Bereits wenige Tage zuvor schlitterte ein bekannter Fan aus Rom in meine DMs und hinterließ mir die Botschaft, dass nun auch noch der komplette Gästeblock der "Laziali" in Salerno leer bleiben muss. Behördliche Anordnung. Zumindest hier hätte ich mich bereits vorher etwas besser informieren können, denn bereits bei den letzten Aufeinandertreffen blieben die Auswärtssektoren verwaist. Glücklicherweise hatten wir für diese Partie noch keine Tickets erworben und konnten noch rechtzeitig die Unterkunft stornieren. Einzig und alleine unsere Zug- und Flugtickets wurden bezahlt, aber nicht genutzt.

Die Stimmung bei der Ankunft in Pisa war dennoch grundsolide. Ein gemütlicher Non-Stop-Flug vom BER zur Mittagszeit. Was willst du mehr? Die Unterkunft in Pisa wusste  zu gefallen, die touristischen Gänge in der Stadt wurden auch erledigt und nach Einbruch der Dunkelheit begaben wir uns auf den Weg zum Stadion. Die heimischen Kurve, sowie die Gegengerade waren restlos ausverkauft und auch im Block des FC Venedig fanden sich rund 200 Schlachtenbummler ein. Die Stimmung im altehrwürdigen Stadion wurden wohlwollend und zufriedenstellend von uns abgesegnet und auch die Pyro-Dichte war erstaunlich hoch. Die Ultraszene des Pisa SC hatte in Gedenken an eine mir unbekannte Person noch ein Spruchband ausgerollt und dieses mit organisiert abgelegten Strobo-Lichtern untermalt. We Like!

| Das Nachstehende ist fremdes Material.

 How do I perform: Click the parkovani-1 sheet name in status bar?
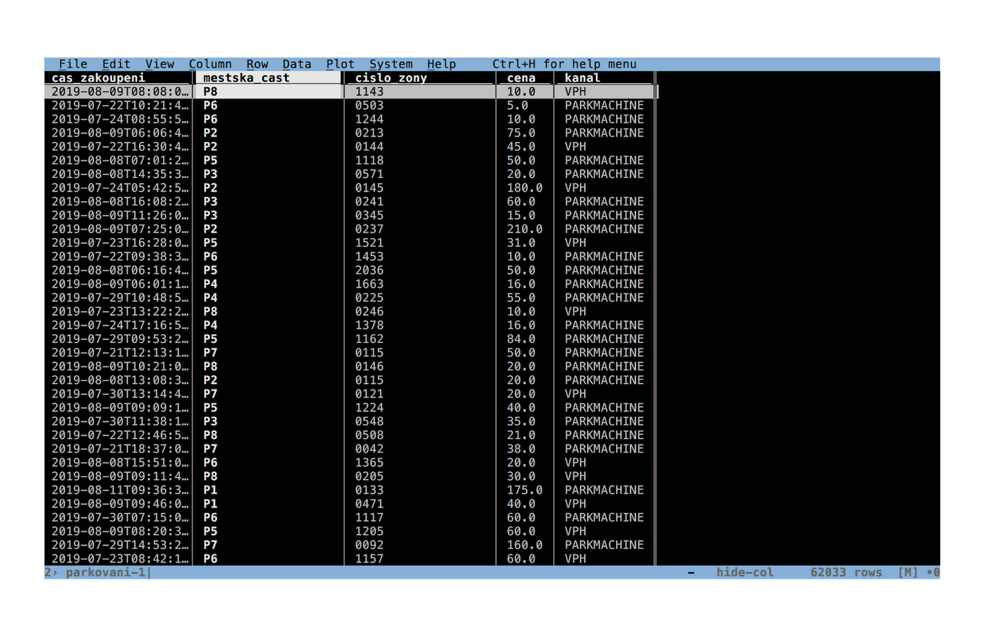[106, 573]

Auf dem Feld entwickelte sich indes eine sehr kuriose Partie. Die Gäste aus Venedig gingen mit einem wunderschönen Tor in Führung und hätten diese durch den ehemaligen Bundesliga-Legionär Pohjanpalo auch ausbauen können. Der Finne konnte seinen Elfmeter zwar verwandeln, bekam nach langer Recherche des Videoassistenten allerdings einen Freistoß gegen sich ausgesprochen. Wir wissen bis dato nicht warum dies so geschehen ist, aber mutmaßlich hat er sich beim Schussversuch selber angeschossen.

In einer sehr kartenreichen Partie musste der Gastgeber in der zweiten Hälfte einen Gang nach oben schalten und meisterte dieses Vorhaben auch mit etwas Glück. Denn auch Pisa bekam einen Elfmeter zugesprochen, welcher zwar verschossen wurde, aber nach Eingriff des VAR wiederholt werden musste. Der zweite Versuch landete im Netz und besorgte somit frühzeitig den Endstand. Pisa bleibt somit weiterhin auf den heiß begehrten Play-Off-Rängen für die Serie A.

Über den zweiten Tag muss man tatsächlich gar nicht so viele Worte verlieren, denn es gab einfach keine nennenswerten Alternativen für die Partie in Perugia. So schlenderten wir mit Sack und Pack mehrere hunderte Höhenmeter bis in die Altstadt und gönnten unsere eine Partie der U19-Nachwuchsliga. Beim PGS Don Bosco, ein Verein welcher offenbar direkt mit der Nachwuchsakademie des AC Milan verbunden ist, entdeckten wir einen kleinen aber echt schönen Fußballplatz mit angenehmer Atmosphäre und Blick über Teile der Stadt. Nix spektakuläres, im Vereinsheim wurde Becks aus der Flasche serviert und das Spiel endete 4:0 für den Gastgeber.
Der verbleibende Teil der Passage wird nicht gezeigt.